Clarity is one of the most valuable qualities in communication, thinking, and leadership. "Clarity of thought," "clarity of writing," "a moment of clarity." It is the goal behind most good editing and most good speaking: not more words, but a clearer message. In a world of noise, the person who brings clarity, who makes the confusing thing simple, is the one people follow. It is the noun form of "clear."
5 ways to use “clarity” in a sentence
- “What the plan needs is not more detail, it is more clarity.”
- “She has a gift for bringing clarity to a chaotic discussion.”
- “I finally got some clarity on what I actually want.”

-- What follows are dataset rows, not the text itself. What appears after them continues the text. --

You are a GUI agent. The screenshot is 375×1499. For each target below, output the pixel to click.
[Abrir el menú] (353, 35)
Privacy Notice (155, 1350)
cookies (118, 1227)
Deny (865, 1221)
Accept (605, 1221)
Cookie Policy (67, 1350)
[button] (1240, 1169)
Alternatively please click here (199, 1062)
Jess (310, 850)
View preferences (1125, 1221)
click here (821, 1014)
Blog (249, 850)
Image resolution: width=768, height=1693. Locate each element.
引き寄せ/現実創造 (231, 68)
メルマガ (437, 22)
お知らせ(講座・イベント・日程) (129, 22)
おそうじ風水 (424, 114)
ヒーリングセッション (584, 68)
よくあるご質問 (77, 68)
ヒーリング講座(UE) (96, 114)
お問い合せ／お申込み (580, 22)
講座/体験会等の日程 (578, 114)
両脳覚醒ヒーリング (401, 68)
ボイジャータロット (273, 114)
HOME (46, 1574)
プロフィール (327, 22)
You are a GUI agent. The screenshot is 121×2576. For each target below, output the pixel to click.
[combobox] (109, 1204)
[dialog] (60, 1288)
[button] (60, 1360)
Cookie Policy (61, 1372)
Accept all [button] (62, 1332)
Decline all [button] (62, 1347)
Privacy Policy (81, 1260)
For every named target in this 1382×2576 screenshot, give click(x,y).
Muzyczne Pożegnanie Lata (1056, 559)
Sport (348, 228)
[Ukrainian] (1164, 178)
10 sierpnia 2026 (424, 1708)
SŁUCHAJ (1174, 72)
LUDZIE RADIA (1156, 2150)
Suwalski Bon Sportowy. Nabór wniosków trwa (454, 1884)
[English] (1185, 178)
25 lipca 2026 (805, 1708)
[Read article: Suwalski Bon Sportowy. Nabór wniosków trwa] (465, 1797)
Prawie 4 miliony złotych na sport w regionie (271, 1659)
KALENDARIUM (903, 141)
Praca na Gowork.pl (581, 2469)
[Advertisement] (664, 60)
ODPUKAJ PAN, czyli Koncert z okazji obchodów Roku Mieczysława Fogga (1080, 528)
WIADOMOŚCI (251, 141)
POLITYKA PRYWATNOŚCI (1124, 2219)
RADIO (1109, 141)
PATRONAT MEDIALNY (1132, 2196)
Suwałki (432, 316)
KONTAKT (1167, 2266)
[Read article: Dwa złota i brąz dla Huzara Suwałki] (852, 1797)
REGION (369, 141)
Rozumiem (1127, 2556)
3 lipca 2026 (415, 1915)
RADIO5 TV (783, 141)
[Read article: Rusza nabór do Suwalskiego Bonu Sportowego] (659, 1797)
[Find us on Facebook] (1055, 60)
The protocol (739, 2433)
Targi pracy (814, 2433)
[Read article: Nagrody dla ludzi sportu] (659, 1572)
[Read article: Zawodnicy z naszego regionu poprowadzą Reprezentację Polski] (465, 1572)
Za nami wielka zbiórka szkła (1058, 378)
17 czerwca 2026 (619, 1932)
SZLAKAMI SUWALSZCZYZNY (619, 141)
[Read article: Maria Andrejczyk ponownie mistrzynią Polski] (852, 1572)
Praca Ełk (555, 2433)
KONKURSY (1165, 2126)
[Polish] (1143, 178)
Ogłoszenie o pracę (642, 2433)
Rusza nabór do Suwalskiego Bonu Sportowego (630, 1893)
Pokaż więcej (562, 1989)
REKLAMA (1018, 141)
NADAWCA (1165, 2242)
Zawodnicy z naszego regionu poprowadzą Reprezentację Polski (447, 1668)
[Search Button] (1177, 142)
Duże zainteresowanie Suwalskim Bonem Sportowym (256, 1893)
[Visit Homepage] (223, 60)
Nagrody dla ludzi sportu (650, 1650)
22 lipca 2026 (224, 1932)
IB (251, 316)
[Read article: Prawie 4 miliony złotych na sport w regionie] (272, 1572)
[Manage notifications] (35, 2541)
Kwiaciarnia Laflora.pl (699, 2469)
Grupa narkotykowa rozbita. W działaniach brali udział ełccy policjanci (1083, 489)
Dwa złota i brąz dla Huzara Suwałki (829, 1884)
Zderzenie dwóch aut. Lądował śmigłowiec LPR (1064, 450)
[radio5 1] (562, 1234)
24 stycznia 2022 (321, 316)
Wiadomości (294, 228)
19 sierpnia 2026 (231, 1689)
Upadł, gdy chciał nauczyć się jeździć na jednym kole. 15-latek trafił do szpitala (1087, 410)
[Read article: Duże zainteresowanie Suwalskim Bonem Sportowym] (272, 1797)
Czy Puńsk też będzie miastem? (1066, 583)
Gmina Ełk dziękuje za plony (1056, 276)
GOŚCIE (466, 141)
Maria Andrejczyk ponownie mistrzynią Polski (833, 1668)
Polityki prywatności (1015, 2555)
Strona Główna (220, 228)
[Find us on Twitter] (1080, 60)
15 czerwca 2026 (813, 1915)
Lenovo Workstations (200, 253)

- “Write for clarity first; cleverness second.”
- “A leader's job is often just to provide clarity about what matters.”
Now say "clarity" out loud, in your own sentence.
The fastest way to actually own a word is to use it when you speak, not just read it. Practice in TalkStride and get scored on how clearly it comes out.
Common mistakes
- Confusing it with "charity," which sounds similar but is unrelated.
- Treating clarity as the same as simplicity. A complex idea can be expressed with clarity; clarity is about being understood.
- Adding words to seem thorough when clarity calls for cutting them.
Similar words, and how they differ
simplicity
Simplicity is being uncomplicated. Clarity is being easy to understand, which sometimes needs detail, not just less.
transparency
Transparency is openness and honesty about information. Clarity is about being easy to understand.
precision
Precision is exactness. Clarity is understandability; you can be clear without being perfectly precise, and vice versa.